**** Selected extract

History log of /linux-master/lib/raid6/neon.uc
Revision Date Author Comments
# 3de13550 17-May-2023 Arnd Bergmann <arnd@arndb.de>

raid6: neon: add missing prototypes

The raid6 syndrome functions are generated for different sizes and have
no generic prototype, while in the inner functions have a prototype
in a header that cannot be included from the correct file. In both
cases, the compiler warns about missing prototypes:

lib/raid6/recov_neon_inner.c:27:6: warning: no previous prototype for '__raid6_2data_recov_neon' [-Wmissing-prototypes]
lib/raid6/recov_neon_inner.c:77:6: warning: no previous prototype for '__raid6_datap_recov_neon' [-Wmissing-prototypes]
lib/raid6/neon1.c:56:6: warning: no previous prototype for 'raid6_neon1_gen_syndrome_real' [-Wmissing-prototypes]
lib/raid6/neon1.c:86:6: warning: no previous prototype for 'raid6_neon1_xor_syndrome_real' [-Wmissing-prototypes]
lib/raid6/neon2.c:56:6: warning: no previous prototype for 'raid6_neon2_gen_syndrome_real' [-Wmissing-prototypes]
lib/raid6/neon2.c:97:6: warning: no previous prototype for 'raid6_neon2_xor_syndrome_real' [-Wmissing-prototypes]
lib/raid6/neon4.c:56:6: warning: no previous prototype for 'raid6_neon4_gen_syndrome_real' [-Wmissing-prototypes]
lib/raid6/neon4.c:119:6: warning: no previous prototype for 'raid6_neon4_xor_syndrome_real' [-Wmissing-prototypes]
lib/raid6/neon8.c:56:6: warning: no previous prototype for 'raid6_neon8_gen_syndrome_real' [-Wmissing-prototypes]
lib/raid6/neon8.c:163:6: warning: no previous prototype for 'raid6_neon8_xor_syndrome_real' [-Wmissing-prototypes]

Add a new header file that contains the prototypes for both to avoid
the warnings.

Signed-off-by: Arnd Bergmann <arnd@arndb.de>
Signed-off-by: Song Liu <song@kernel.org>
Link: https://lore.kernel.org/r/20230517132220.937200-1-arnd@kernel.org


# 1ad3935b 25-Feb-2019 ndesaulniers@google.com <ndesaulniers@google.com>

lib/raid6: use vdupq_n_u8 to avoid endianness warnings

Clang warns: vector initializers are not compatible with NEON intrinsics
in big endian mode [-Wnonportable-vector-initialization]

While this is usually the case, it's not an issue for this case since
we're initializing the uint8x16_t (16x uint8_t's) with the same value.

Instead, use vdupq_n_u8 which both compilers lower into a single movi
instruction: https://godbolt.org/z/vBrgzt

This avoids the static storage for a constant value.

********
**** Given material

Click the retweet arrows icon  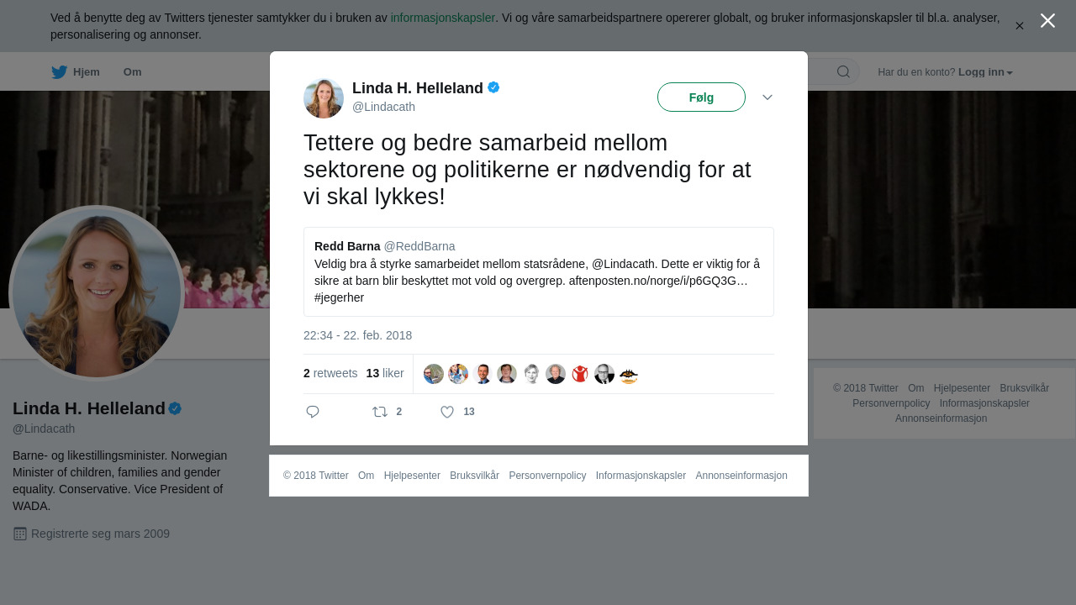(x=380, y=412)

********

Task instructions:
• 1. Answer these from the history log of the raid6 neon file:
(a) What date is listed for revision 3de13550?
(b) Into what do both compilers lower vdupq_n_u8?
(c) What does the 2023 change add to avoid the missing-prototype warnings?
• 2. According to the raid6 neon history log, why is the Clang warning about vector initializers in big endian mode not a problem in this case? Answer in one to three sentences.
• 3. Continue the raid6 neon history log from its last line.

The replies:
• 1.
(a) 17-May-2023
(b) A single movi instruction.
(c) A new header file containing the prototypes for both the syndrome functions and the inner functions.

• 2. The uint8x16_t, which holds 16 uint8_t values, is being initialized with the same value in every position.

• 3.
Link: https://github.com/ClangBuiltLinux/linux/issues/214
Suggested-by: Nathan Chancellor <natechancellor@gmail.com>
Reviewed-by: Ard Biesheuvel <ard.biesheuvel@linaro.org>
Signed-off-by: Nick Desaulniers <ndesaulniers@google.com>
Signed-off-by: Catalin Marinas <catalin.marinas@arm.com>


# 35129dde 13-Jul-2017 Ard Biesheuvel <ardb@kernel.org>

md/raid6: use faster multiplication for ARM NEON delta syndrome

The P/Q left side optimization in the delta syndrome simply involves
repeatedly multiplying a value by polynomial 'x' in GF(2^8). Given
that 'x * x * x * x' equals 'x^4' even in the polynomial world, we
can accelerate this substantially by performing up to 4 such operations
at once, using the NEON instructions for polynomial multiplication.

Results on a Cortex-A57 running in 64-bit mode:

Before:
-------
raid6: neonx1 xor() 1680 MB/s
raid6: neonx2 xor() 2286 MB/s
raid6: neonx4 xor() 3162 MB/s
raid6: neonx8 xor() 3389 MB/s

After:
------
raid6: neonx1 xor() 2281 MB/s
raid6: neonx2 xor() 3362 MB/s
raid6: neonx4 xor() 3787 MB/s
raid6: neonx8 xor() 4239 MB/s

While we're at it, simplify MASK() by using a signed shift rather than
a vector compare involving a temp register.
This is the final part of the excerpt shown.